INVITED SPEAKERS

Bringing Vanitha into the Digital Age


The availability of CHILDES, a large database of transcribed speech between parents and their young children (MacWhinney, 2000) has transformed the language acquistion literature over the last 20 years by allowing for largescale, computerized statistical analyses of parental input and hypothesis testing based on computational models. However, there is only one small South Asian language corpus available on CHILDES | the Narasimhan corpus on the acquisition of Tamil, following the development of the child Vanitha from 9 months to 33 months of age (Narasimhan, 1981). It was donated to the CHILDES project in 1985, so there have been no new additions of data on the acquisition of South Asian languages to the CHILDES database in 20 years. We believe that this has been both a consequence and a cause of the relative paucity of literature on the acquisition of South Asian languages.

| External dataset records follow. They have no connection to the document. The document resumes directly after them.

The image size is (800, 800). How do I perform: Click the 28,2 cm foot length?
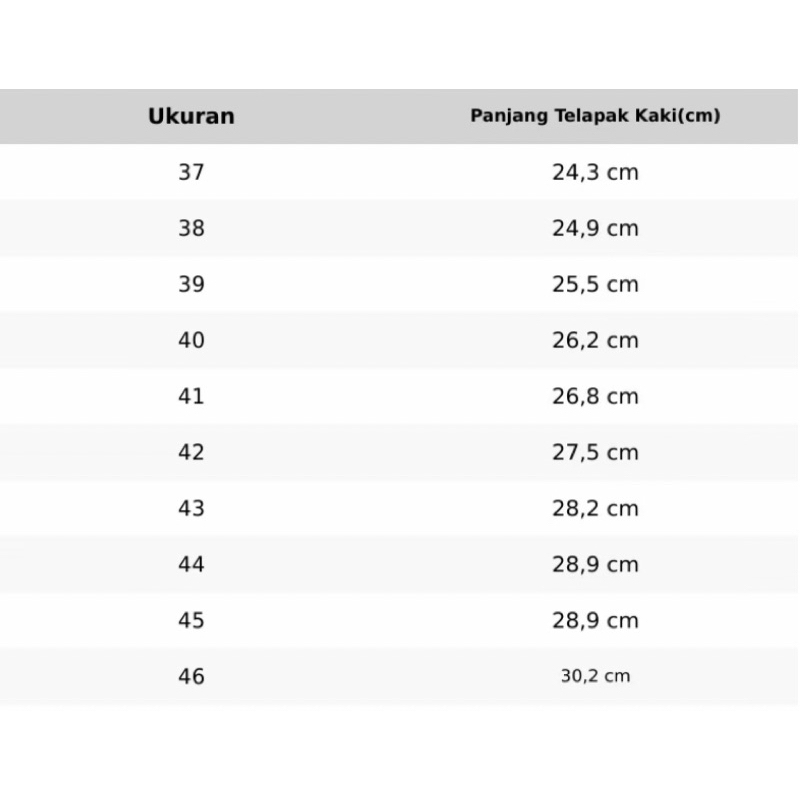pyautogui.click(x=595, y=508)
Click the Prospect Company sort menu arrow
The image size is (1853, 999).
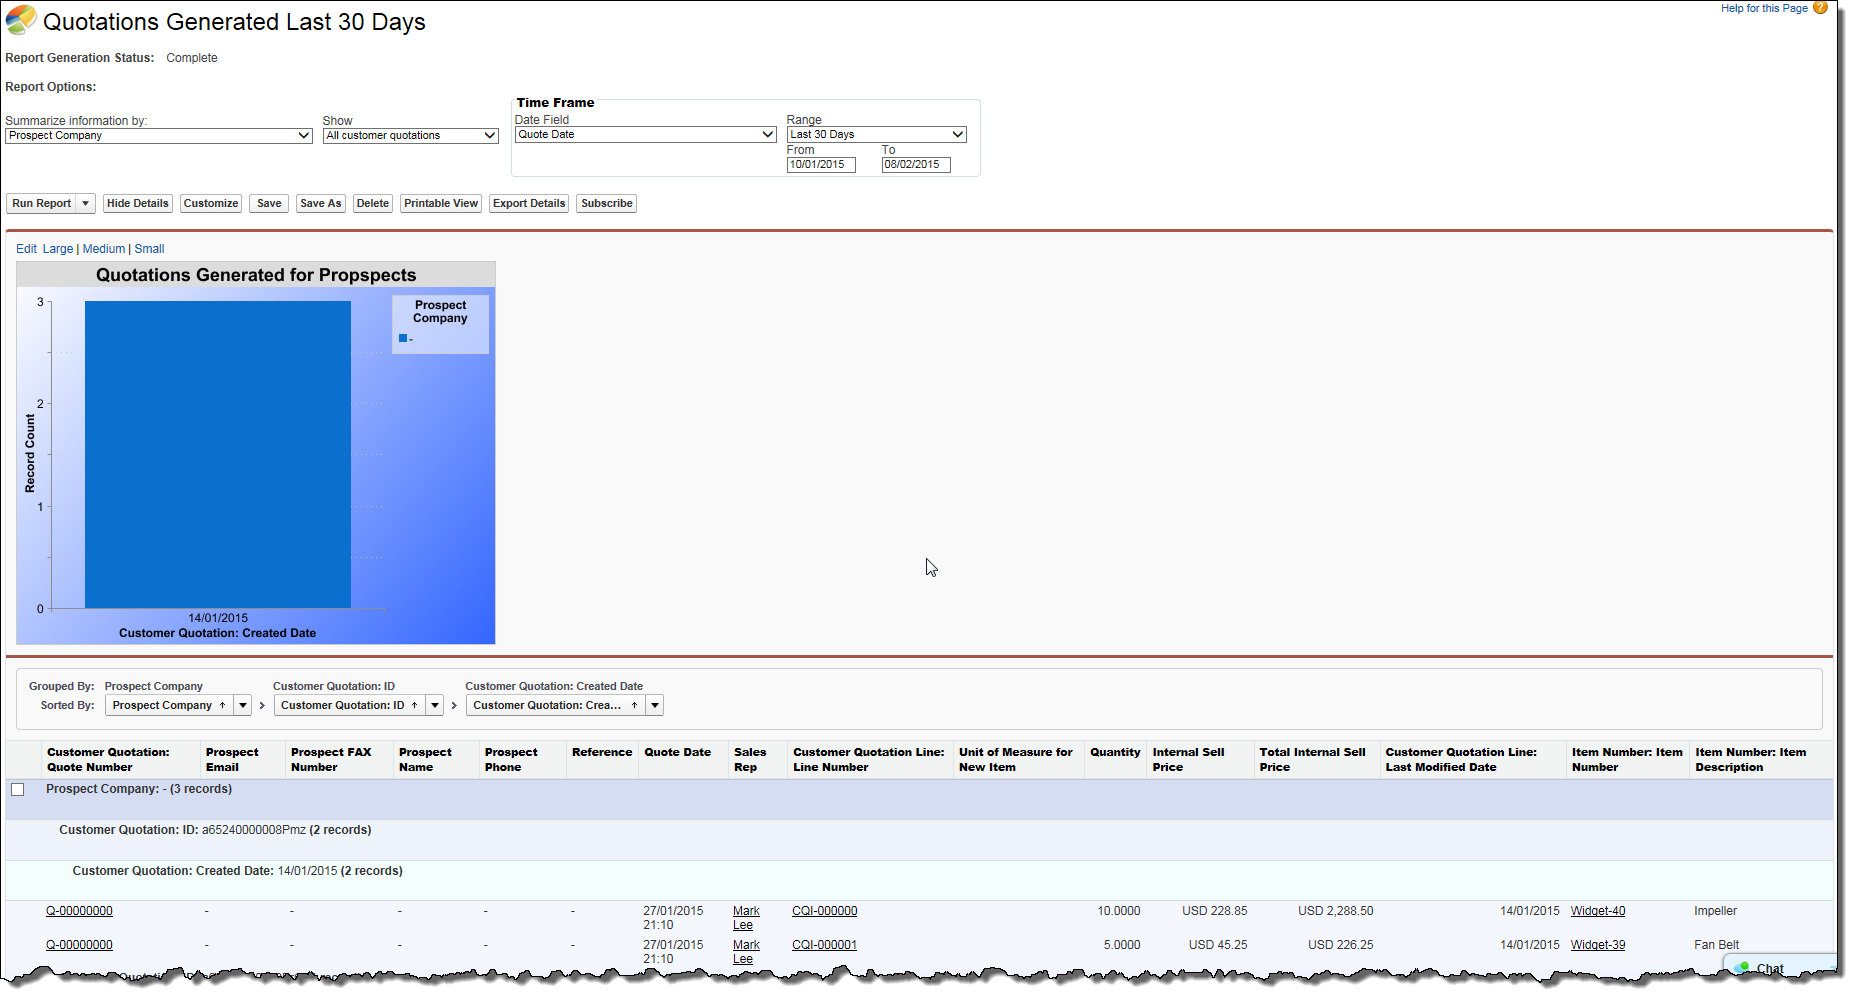[x=243, y=706]
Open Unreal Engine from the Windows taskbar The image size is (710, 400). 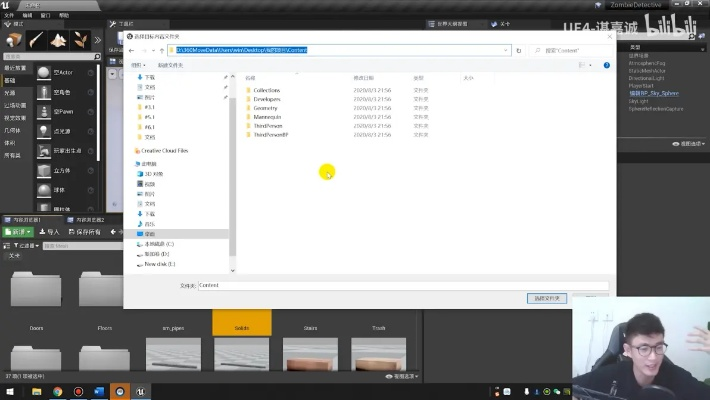click(x=140, y=391)
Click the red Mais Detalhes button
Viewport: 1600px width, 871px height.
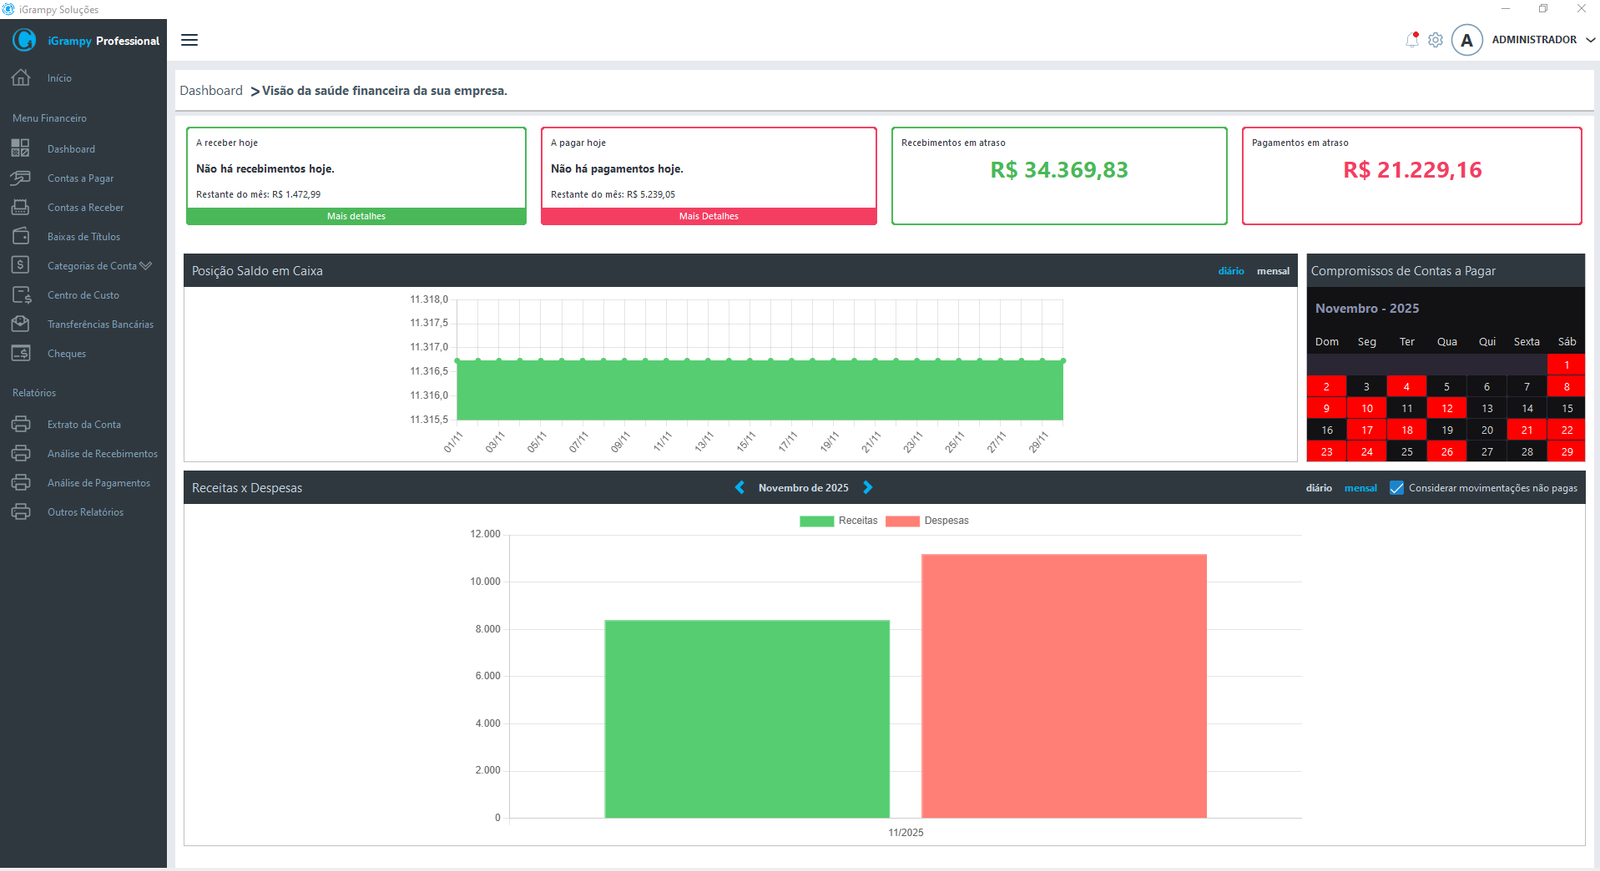tap(708, 216)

The problem is that the Narasimhan corpus is unsuitable in its current form for machine processing of the kind that has been so fruitful in studies of English and certain European languages. There are two reasons, the rest being that the corpus is transcribed phonemically. Thus, slightly different pronunciations of the same Tamil word are often represented differently in
the corpus, making it difficult to calculate even the most basic measures used in corpus studies of language acquisition. The second reason is that the transcriptions use non-ASCII characters to represent retroflex consonants.

In combination, these two factors make it impossible to use many standard software tools (including most text editors and spreadsheets) or other computational resources (such as electronic Tamil lexicons) to perform automated morphological, lexical, or syntactic analysis on the transcripts. We have converted the Narasimhan corpus to a standardized orthographic transcription using an ASCII transliteration scheme. This allows us to use the full range of available software tools and lexicographic resources to perform part-of-speech tagging and morphosyntactic analysis. We will review the progress we have made, the obstacles overcome, and the remaining challenges, as well as present some basic data on the corpus, including
lexical frequency and noun/verb co-occurrences. Our goals are to demonstrate the need for additional machine-readable corpora on the acquisition of Dravidian languages, to inspire other researchers to join us in collecting such data and contributing it to CHILDES, and to facilitate their doing so by guiding them around some pitfals.